### Work instructions
Your reply must contain the lines from the one with "The width and height of the screenshot is (1024, 768)." through the last line of the material, exact and complete, with no pictures and no other text.

### Data
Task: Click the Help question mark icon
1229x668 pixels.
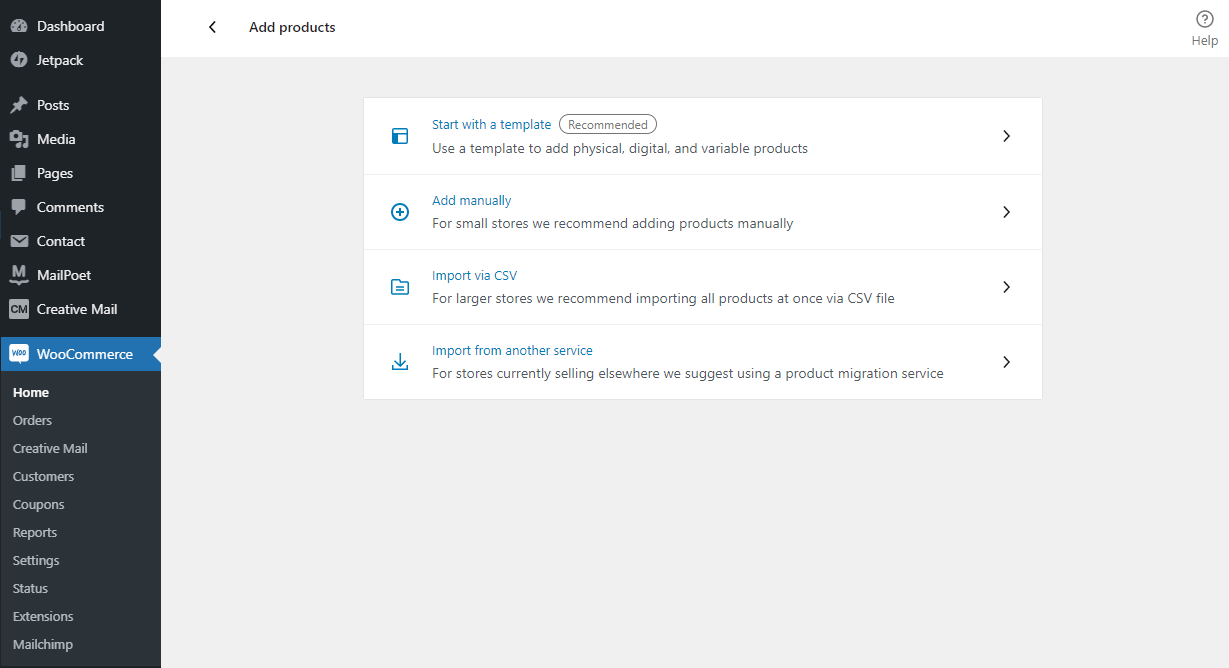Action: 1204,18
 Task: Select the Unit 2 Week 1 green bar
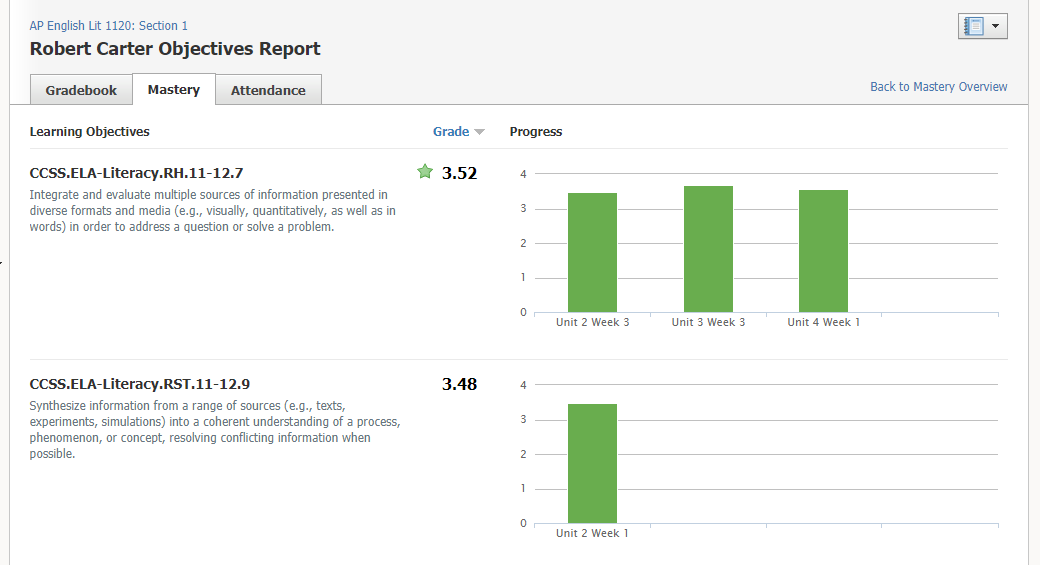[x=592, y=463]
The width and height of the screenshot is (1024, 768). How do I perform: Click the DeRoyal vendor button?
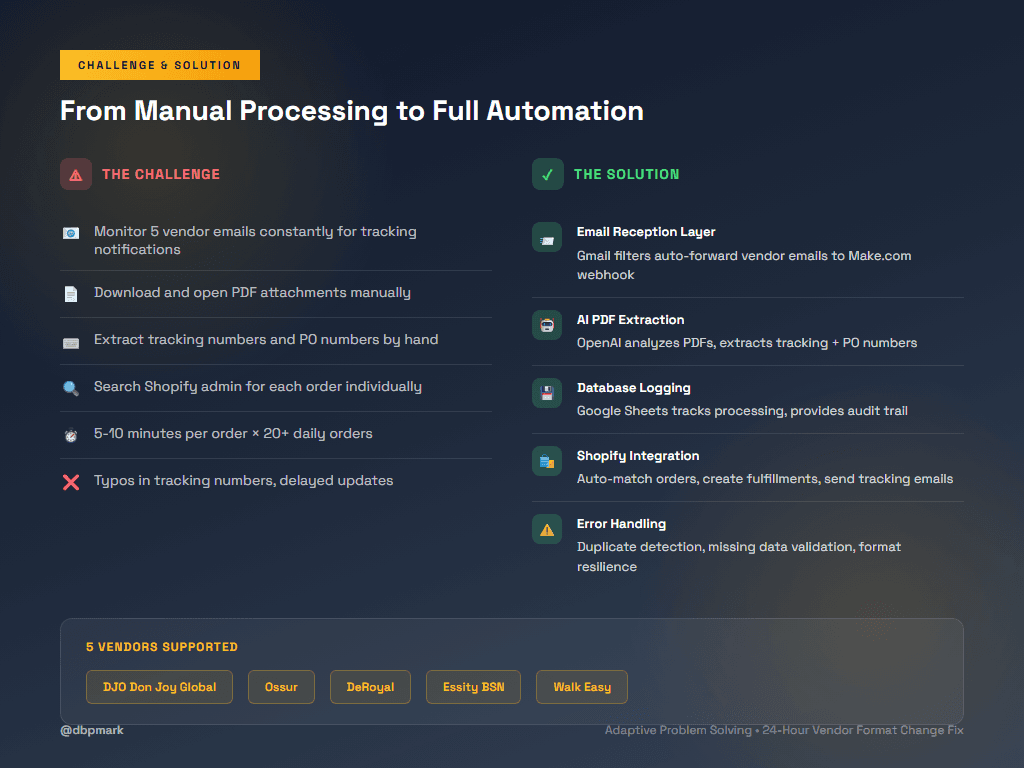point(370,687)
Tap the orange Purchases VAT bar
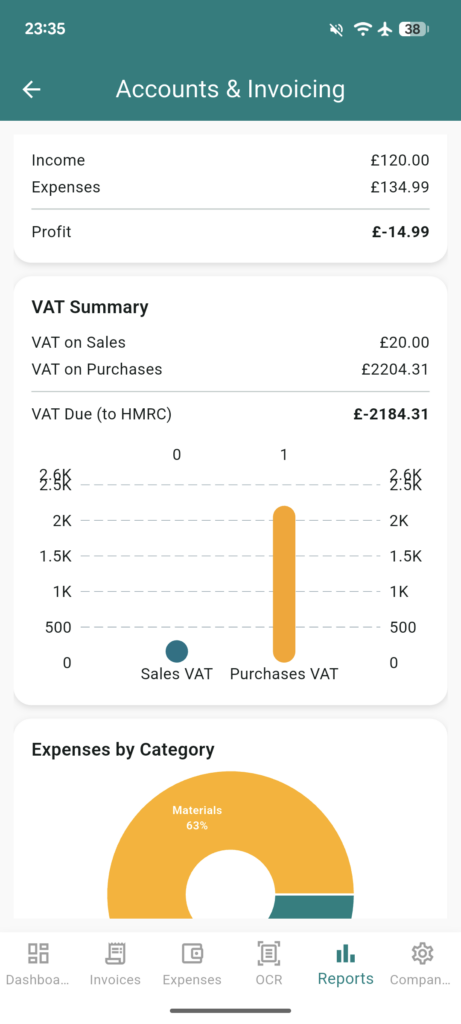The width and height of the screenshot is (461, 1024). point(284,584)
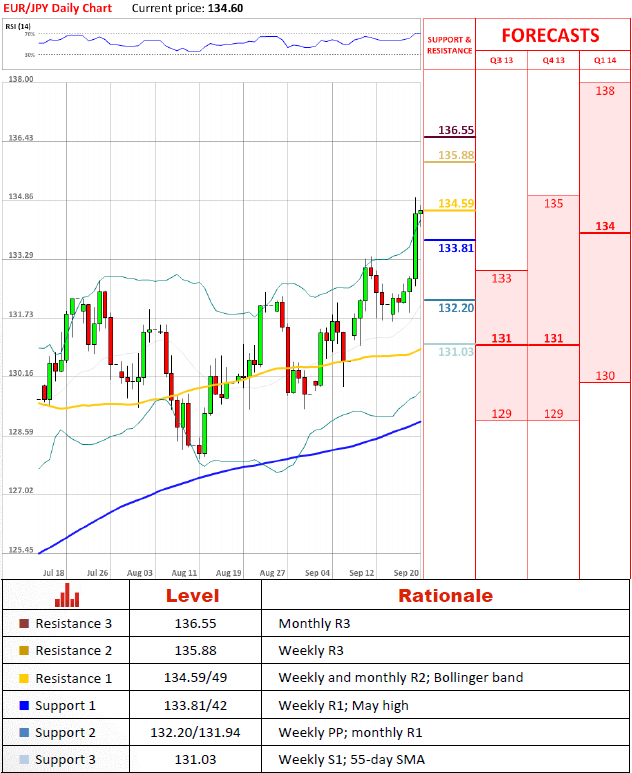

### Result
The width and height of the screenshot is (1024, 768). How do I perform: Click the DeRoyal vendor button?
point(370,687)
Tap the orange Purchases VAT bar
The width and height of the screenshot is (461, 1024). point(284,584)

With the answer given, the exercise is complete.